» **REQUIREMENT**: Please reproduce word for word the stretch from "Today, Solana captures" through "Solana’s first-mover advantage)." in the excerpt below on Solana and AI agent payments.

» **EXCERPT TO READ**:

Regardless, the two approaches tell a consistent story: the top-down trajectory points to onchain payments gaining share rapidly from a small base, and the bottom-up segmentation estimates that roughly 60% of agent activity falls into categories where onchain settlement has a structural advantage over traditional rails. After applying a conservatism discount, we hold this variable at 30% across all cases. If anything, the McKinsey data suggests this is conservative. For example, B2B payments (the segment most analogous to agent-to-agent commerce) already represent $226 billion, or roughly 60% of all real stablecoin payment volume in 2025.

Variable 3: Solana’s Share (30%)

Today, Solana captures more than a third of AI agent transactions and more than 50% of x402 payment volume depending on the day. Our 30% long-term assumption implicitly assumes competitive erosion as Base, Ethereum L2s, and potentially purpose-built agent chains absorb share. This may prove conservative, but we prefer to model competitive pressure rather than assume dominance persists indefinitely.

Bear: 20% (meaningful competition from Base and Ethereum L2s erodes Solana’s first-mover advantage).

Base: 30% (competitive erosion partially offset by Solana’s speed and cost advantages).

Bull: 45% (Solana’s infrastructure moat, including the Alpenglow upgrade targeting 150ms finality, proves durable; network effects compound).

Variable 4: SOL Holding Ratio (15%)

This variable captures the share of onchain agent activity that must be held as SOL at any given time, across gas pre-funding, operational wallets, priority fee reserves, DeFi positions, and account rent. Per agent, the requirement is small. But in aggregate, it scales with the number of agents.

The key insight here is that gas is not the primary SOL demand driver for agents. Agents interacting with DeFi need SOL in their positions (LP pairs, collateral). Agents competing for execution priority need SOL for priority fees. Agent platforms need SOL for account rent and program deployment. And gas abstraction (where a relayer pays SOL on behalf of an agent paying in USDC) does not eliminate SOL demand. Instead, it shifts it to infrastructure providers who must hold SOL themselves. The net system-wide SOL requirement is similar; the distribution changes.

» **INFORMATION SUPPLIED**:

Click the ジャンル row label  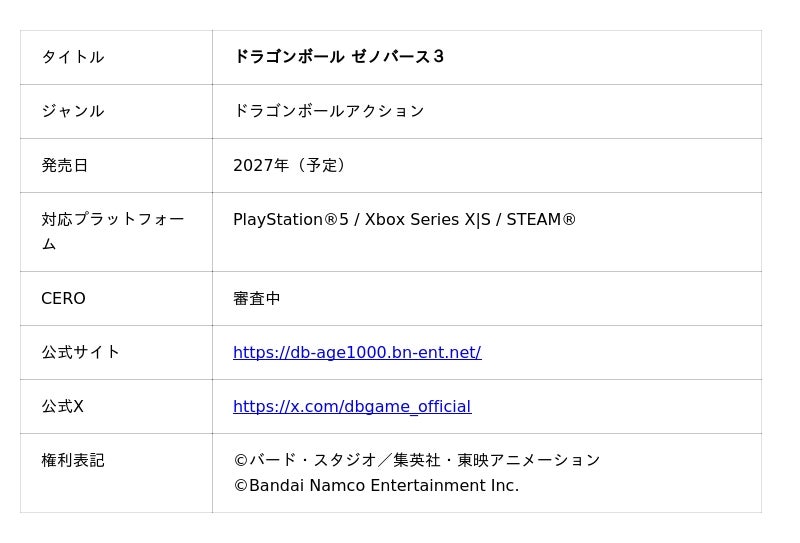pos(73,111)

» **EXERCISE SOLUTION**:
Today, Solana captures more than a third of AI agent transactions and more than 50% of x402 payment volume depending on the day. Our 30% long-term assumption implicitly assumes competitive erosion as Base, Ethereum L2s, and potentially purpose-built agent chains absorb share. This may prove conservative, but we prefer to model competitive pressure rather than assume dominance persists indefinitely.

Bear: 20% (meaningful competition from Base and Ethereum L2s erodes Solana’s first-mover advantage).